Information given |
※

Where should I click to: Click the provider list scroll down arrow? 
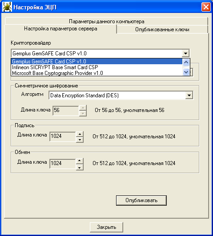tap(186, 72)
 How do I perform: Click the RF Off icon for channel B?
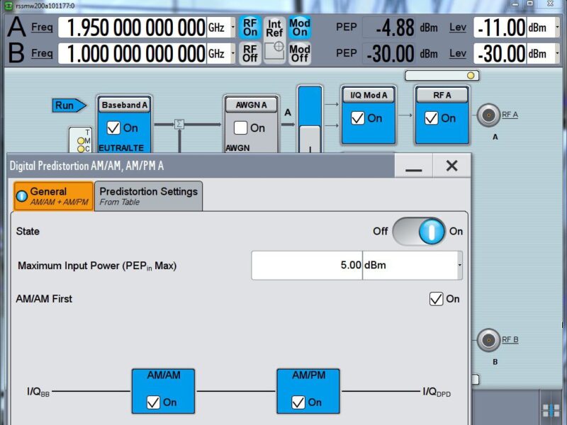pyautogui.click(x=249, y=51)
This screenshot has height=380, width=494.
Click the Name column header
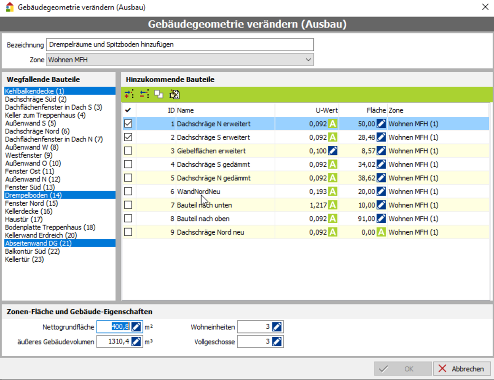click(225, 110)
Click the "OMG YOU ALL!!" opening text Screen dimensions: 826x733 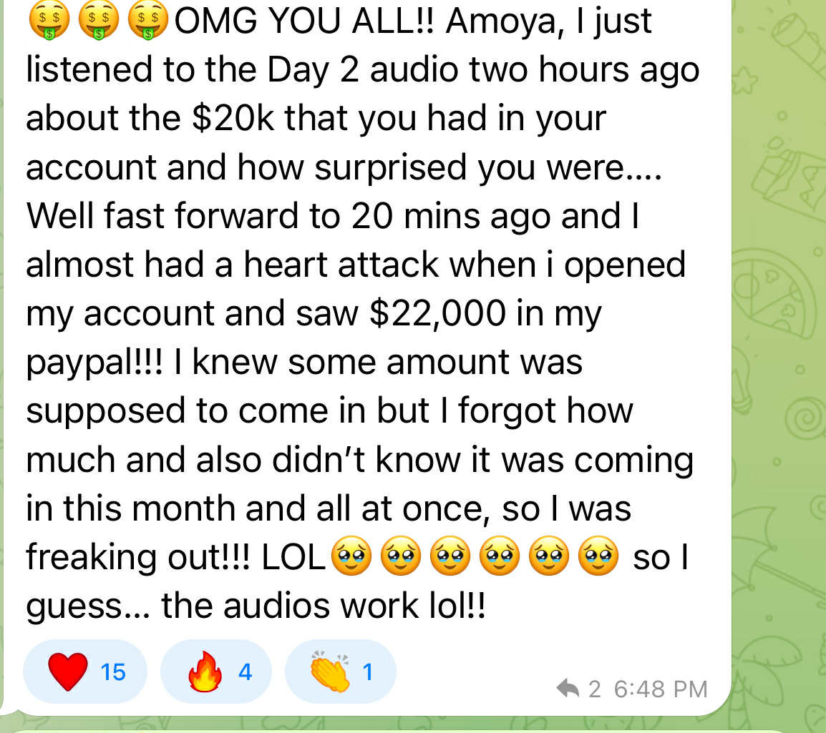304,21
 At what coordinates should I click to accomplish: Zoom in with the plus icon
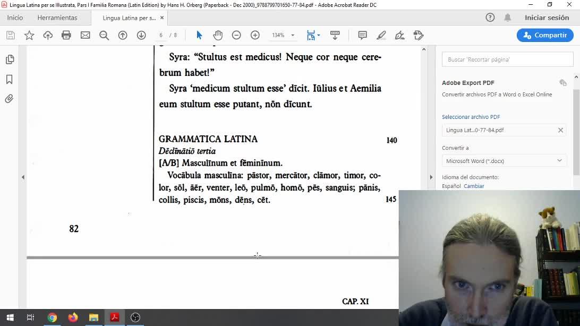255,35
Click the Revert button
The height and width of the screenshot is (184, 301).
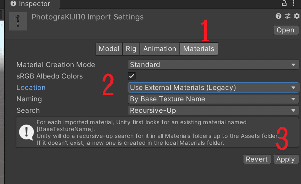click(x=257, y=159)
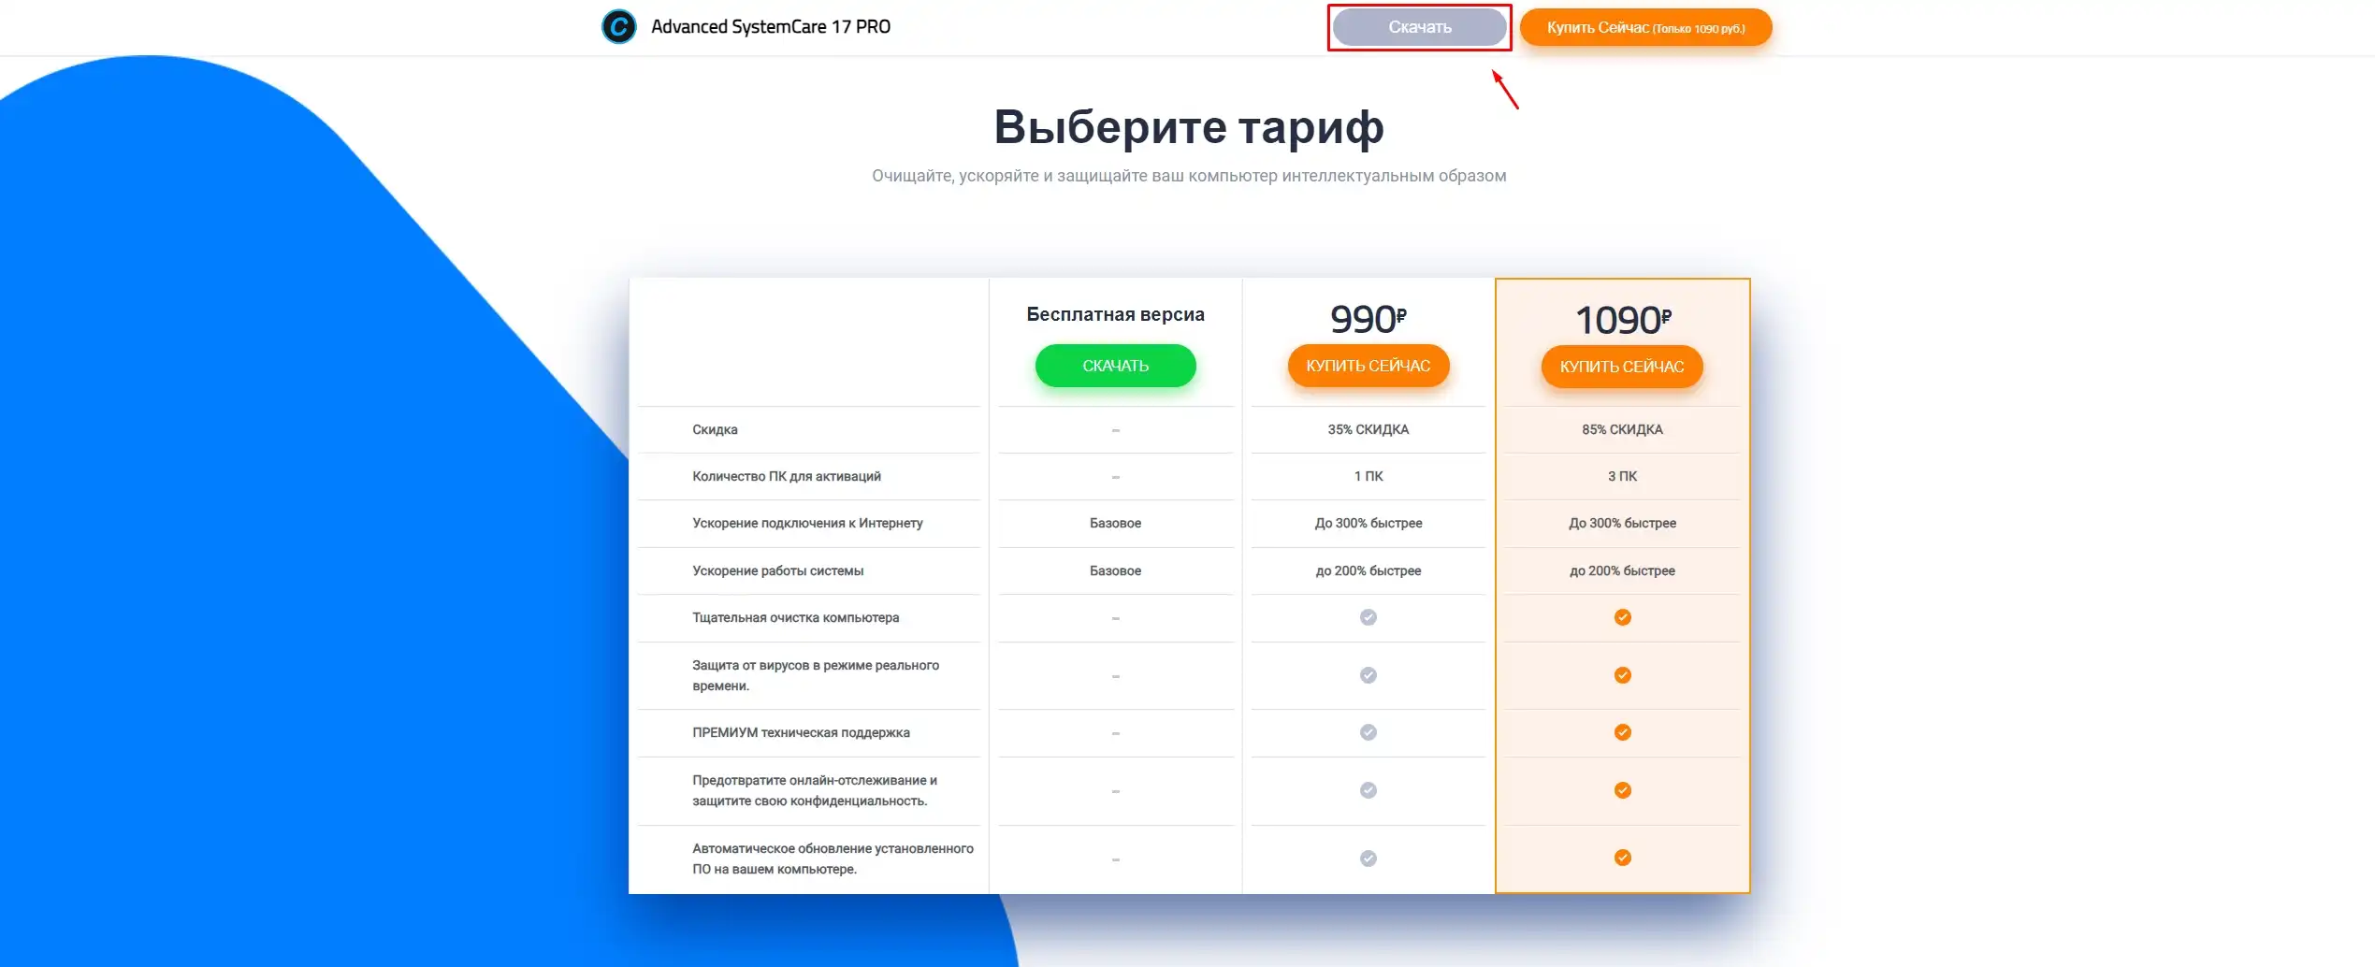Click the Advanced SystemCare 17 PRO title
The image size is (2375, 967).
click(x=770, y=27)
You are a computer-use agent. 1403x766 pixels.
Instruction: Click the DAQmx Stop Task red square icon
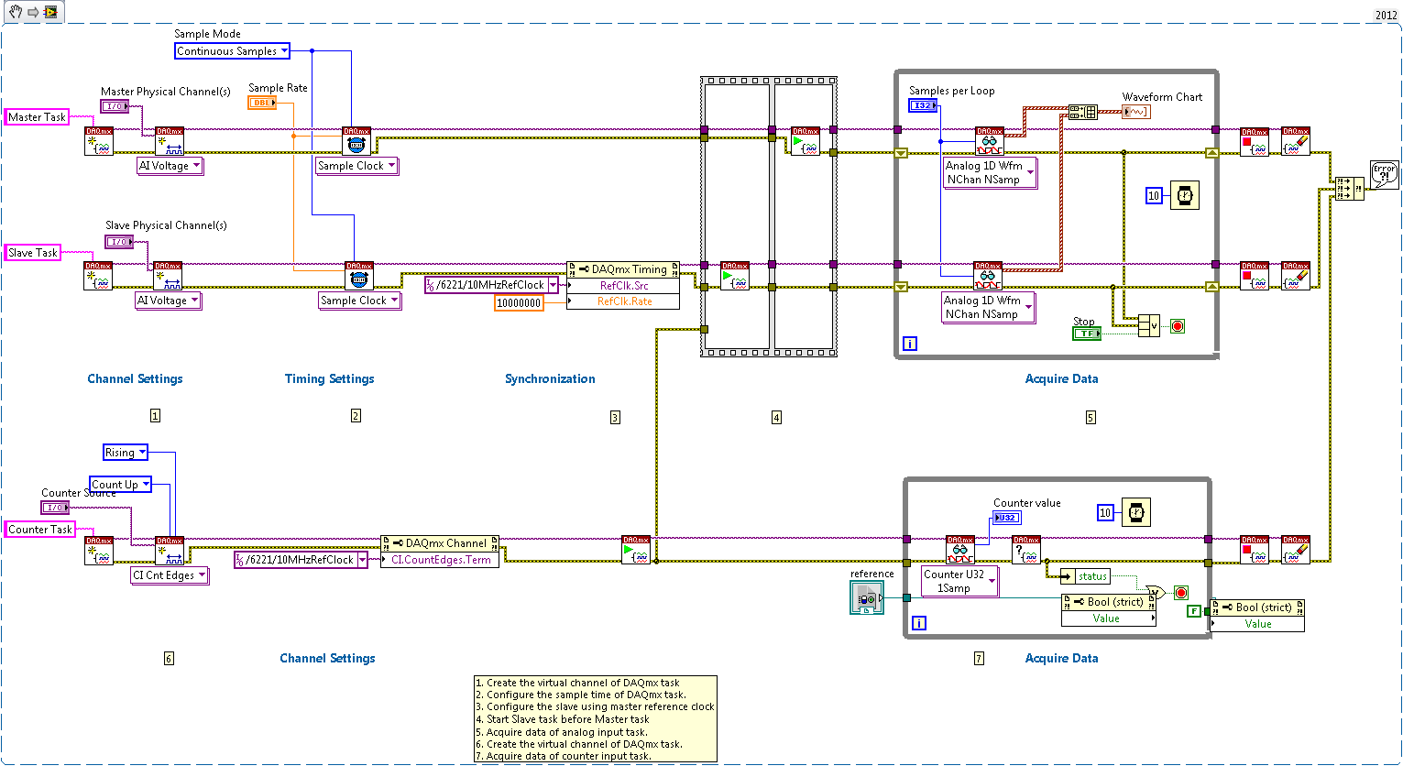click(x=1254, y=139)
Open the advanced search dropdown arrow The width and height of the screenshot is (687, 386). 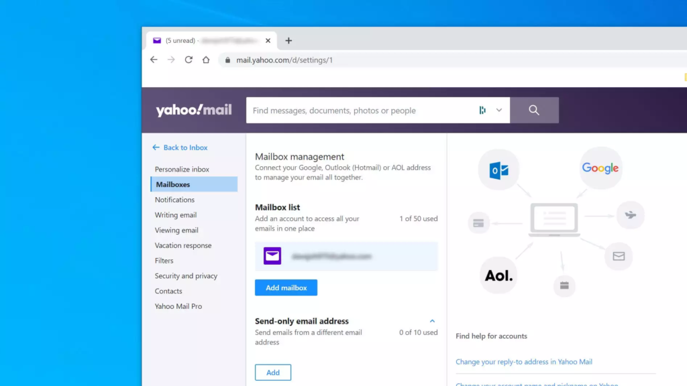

※

What the task requires | Find every line in the entries above that contains the word "should" and copy each of those lines. Case counts.

Task result |
Where should I click to: Click the provider list scroll down arrow? 
 At what coordinates should I click to accomplish: Zoom in with the plus icon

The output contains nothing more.